Exercise aim:
Copy each line of the following material that has the string "resolution".

Study material:

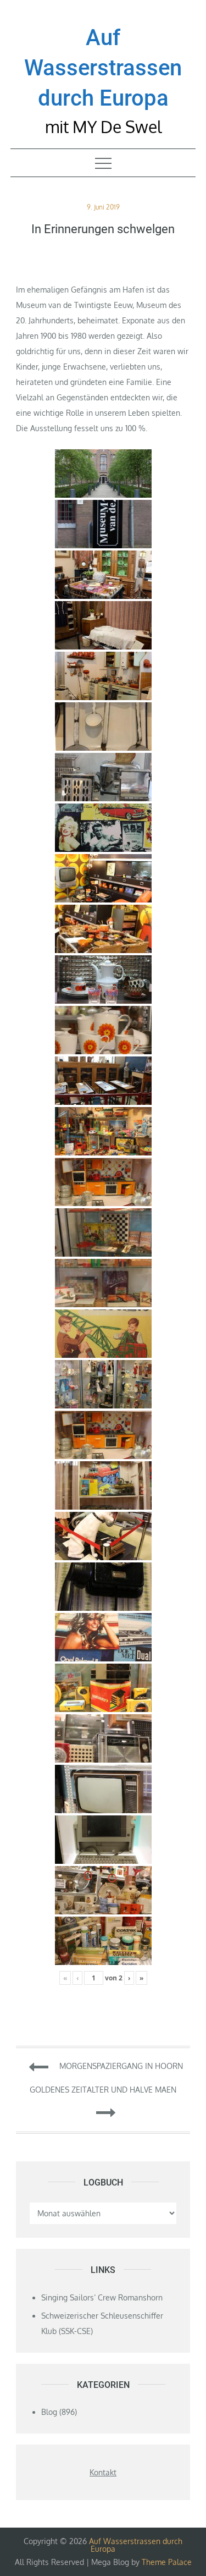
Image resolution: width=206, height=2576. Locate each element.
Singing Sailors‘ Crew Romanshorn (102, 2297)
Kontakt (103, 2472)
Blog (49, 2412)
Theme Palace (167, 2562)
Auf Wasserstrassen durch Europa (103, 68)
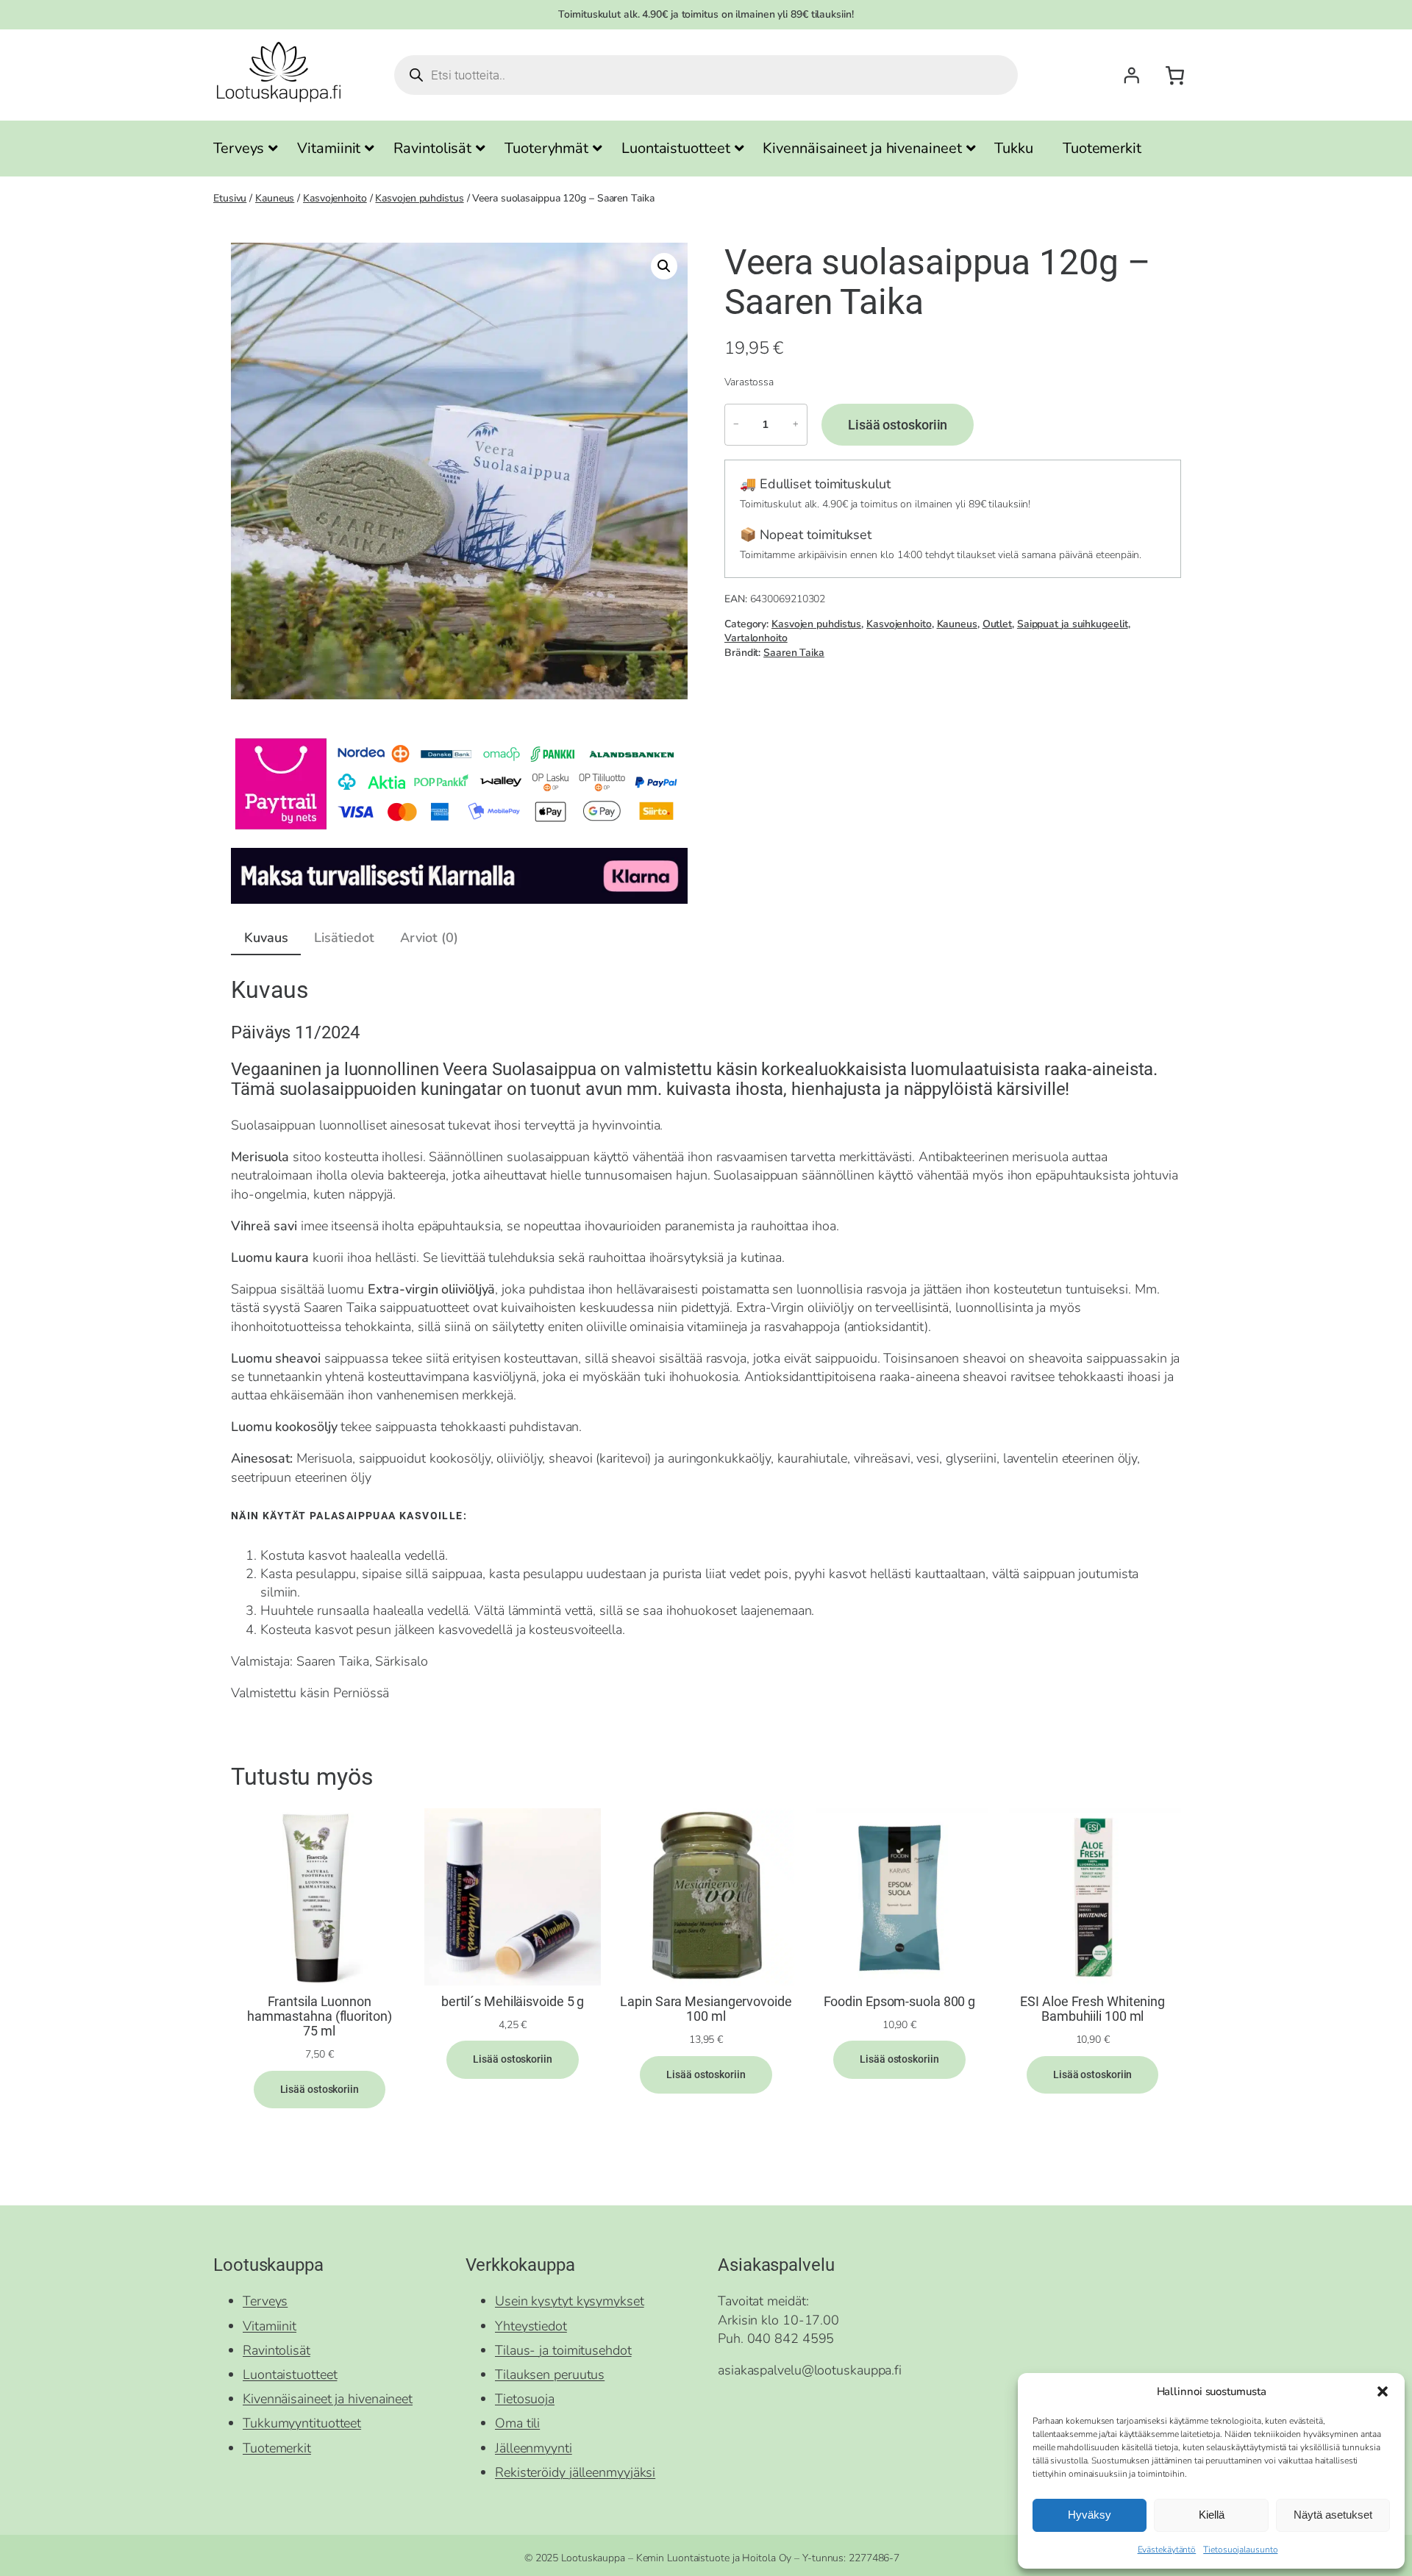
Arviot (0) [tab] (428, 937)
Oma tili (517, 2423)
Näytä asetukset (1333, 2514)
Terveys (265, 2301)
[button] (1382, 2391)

--

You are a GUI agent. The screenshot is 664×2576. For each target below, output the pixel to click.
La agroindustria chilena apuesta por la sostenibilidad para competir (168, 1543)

--

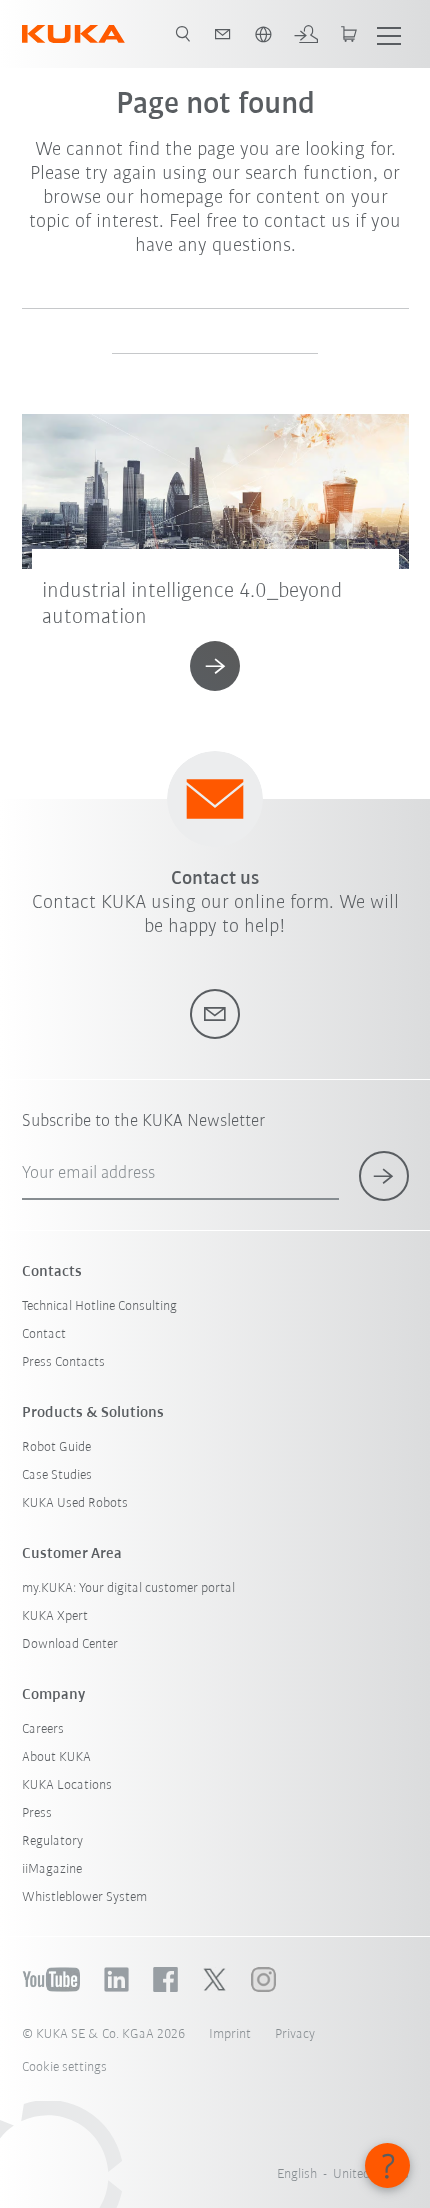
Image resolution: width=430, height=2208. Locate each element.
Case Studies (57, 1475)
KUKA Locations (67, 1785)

Response to this task:
Image resolution: width=206, height=2576. Locate each element.
Image resolution: width=430, height=2208. Locate each element.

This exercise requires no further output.